= Requirement 1 =
In the post about mix feeding, list each piece of advice the writer got when DS wouldn't latch after three days.
= Requirement 2 =
Continue the post about mix feeding from its final sentence.

= Source extract =
DS is now 8 weeks and mix fed - he gets one bottle of formula a day. When I was making the decision to mix feed I found it quite hard to find any information on it. Most information I found said that I shouldn't introduce formula for the first six weeks, shouldn't pump for six weeks, shouldn't use a bottle only a cup etc etc. It all seemed very biased against using any formula at all. It all seemed so rigid and difficult that I was tempted to give up BFing altogether. DS wouldn't latch after three days and all the advice I got was to keep trying, stay in bed, call helplines. If I wasn't so stubborn that would have finished me off and I would definitely have given up. Instead I gave him formula, calmed down, waited for the extremely helpful MW who sorted out my latch and took up BFing again, with great success.

= Data records =
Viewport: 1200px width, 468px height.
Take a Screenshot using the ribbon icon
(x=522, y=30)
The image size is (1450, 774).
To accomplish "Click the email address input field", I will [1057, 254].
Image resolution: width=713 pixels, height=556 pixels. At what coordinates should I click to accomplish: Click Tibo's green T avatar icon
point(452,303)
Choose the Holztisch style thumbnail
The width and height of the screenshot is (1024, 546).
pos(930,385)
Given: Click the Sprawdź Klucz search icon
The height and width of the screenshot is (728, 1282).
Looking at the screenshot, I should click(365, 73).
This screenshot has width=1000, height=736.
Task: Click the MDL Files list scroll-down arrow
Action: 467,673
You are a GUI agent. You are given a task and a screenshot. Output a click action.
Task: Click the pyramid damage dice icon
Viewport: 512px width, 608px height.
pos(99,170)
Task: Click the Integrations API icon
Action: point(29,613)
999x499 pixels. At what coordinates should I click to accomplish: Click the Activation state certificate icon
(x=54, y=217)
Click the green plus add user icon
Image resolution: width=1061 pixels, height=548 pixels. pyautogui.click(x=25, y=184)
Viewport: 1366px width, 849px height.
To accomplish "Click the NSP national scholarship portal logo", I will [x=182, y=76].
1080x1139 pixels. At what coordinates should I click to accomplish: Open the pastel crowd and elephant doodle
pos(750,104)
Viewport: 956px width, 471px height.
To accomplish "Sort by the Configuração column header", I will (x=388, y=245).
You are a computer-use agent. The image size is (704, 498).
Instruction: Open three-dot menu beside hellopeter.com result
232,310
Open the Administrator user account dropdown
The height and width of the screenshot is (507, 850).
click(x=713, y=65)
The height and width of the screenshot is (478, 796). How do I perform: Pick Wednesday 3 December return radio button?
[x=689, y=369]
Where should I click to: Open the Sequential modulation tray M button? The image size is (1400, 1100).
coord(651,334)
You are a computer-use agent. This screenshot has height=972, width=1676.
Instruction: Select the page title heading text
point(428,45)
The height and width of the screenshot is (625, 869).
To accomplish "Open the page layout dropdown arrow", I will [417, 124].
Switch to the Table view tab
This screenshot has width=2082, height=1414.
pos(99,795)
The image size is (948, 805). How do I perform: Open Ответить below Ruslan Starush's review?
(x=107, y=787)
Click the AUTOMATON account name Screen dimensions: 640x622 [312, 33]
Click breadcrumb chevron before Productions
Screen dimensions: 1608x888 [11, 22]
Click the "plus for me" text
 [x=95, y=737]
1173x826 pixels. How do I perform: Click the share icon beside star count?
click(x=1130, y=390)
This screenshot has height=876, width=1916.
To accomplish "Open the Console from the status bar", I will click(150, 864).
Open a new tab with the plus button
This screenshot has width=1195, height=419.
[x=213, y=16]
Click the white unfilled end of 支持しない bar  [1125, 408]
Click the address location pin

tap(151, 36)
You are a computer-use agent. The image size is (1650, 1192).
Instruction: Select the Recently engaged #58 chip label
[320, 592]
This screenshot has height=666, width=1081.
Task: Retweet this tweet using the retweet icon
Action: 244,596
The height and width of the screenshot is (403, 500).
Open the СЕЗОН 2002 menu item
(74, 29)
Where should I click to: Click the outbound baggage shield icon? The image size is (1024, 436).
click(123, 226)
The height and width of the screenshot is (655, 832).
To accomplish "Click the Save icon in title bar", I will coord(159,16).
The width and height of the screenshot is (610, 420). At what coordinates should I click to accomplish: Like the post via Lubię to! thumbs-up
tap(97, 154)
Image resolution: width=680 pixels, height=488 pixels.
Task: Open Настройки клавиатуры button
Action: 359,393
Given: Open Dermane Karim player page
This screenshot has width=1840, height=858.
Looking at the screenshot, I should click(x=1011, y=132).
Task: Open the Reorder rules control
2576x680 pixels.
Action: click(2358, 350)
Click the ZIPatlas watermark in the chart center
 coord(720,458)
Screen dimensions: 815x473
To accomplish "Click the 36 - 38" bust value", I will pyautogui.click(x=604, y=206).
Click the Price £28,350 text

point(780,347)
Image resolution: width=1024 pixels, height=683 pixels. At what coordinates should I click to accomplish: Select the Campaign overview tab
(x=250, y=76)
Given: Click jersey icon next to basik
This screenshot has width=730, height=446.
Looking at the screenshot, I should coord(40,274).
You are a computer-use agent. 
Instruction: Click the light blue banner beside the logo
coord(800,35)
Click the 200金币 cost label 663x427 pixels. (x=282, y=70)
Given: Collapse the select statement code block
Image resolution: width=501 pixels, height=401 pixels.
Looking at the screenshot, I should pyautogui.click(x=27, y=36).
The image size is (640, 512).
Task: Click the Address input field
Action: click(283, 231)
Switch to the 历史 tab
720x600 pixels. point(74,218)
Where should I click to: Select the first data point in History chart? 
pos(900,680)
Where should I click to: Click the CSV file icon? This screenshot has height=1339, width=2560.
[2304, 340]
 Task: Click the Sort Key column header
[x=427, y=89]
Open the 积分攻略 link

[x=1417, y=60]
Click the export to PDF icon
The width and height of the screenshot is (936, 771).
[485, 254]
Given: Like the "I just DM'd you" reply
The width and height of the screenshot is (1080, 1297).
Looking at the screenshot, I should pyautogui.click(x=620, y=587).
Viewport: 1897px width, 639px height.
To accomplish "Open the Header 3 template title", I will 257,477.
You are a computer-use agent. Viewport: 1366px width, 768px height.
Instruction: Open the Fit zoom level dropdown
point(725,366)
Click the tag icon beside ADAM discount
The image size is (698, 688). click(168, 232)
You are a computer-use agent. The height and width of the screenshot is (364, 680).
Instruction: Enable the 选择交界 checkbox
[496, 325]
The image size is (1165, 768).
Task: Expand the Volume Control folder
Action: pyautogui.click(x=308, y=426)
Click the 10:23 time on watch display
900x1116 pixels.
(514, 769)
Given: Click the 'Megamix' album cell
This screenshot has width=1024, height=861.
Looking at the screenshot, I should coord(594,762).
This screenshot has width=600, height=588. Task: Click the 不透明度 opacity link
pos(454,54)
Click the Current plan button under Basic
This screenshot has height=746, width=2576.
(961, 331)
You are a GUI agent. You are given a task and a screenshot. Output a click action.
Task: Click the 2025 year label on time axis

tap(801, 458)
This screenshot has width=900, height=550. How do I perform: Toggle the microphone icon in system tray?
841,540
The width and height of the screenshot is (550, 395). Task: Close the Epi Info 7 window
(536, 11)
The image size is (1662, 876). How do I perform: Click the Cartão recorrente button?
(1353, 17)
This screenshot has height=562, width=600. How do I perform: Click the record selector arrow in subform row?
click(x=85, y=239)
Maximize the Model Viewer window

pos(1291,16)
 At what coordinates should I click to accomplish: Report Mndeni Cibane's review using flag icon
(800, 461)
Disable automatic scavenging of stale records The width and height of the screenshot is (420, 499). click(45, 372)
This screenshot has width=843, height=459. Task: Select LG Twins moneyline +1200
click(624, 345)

= Response area 1 =
- keep trying
- stay in bed
- call helplines

= Response area 2 =
Surely for a person in my position for whom exclusive breastfeeding isn't really an option (due to medical problems) it's better to BF as much as possible, rather than switching completely over to formula? All the advice I received, especially online, seemed to suggest that exclusive breastfeeding was the only way to go and that if I introduced formula it would have catastrophic results for my supply. I'm sure for many new mothers this sense of rigidity, that it's all or nothing, is hugely daunting and off putting. Wouldn't it be better for the advice to say "feed as much as you possibly can, if you need to use formula, that's ok but aim for exclusive breastfeeding and the closer you come the better." I don't know if it's just me but as a new tired mum I got the sense that BFing was something I had to dedicate myself to come hell or high water in order for it to work. In fact I found that a few bottles of formula here and there where convenient made us both happy and made BFing possible for me, and in fact prevented me from giving up altogether.
So AIBU to think new mums should be given a more balanced view on BFing - a less "all or nothing" approach?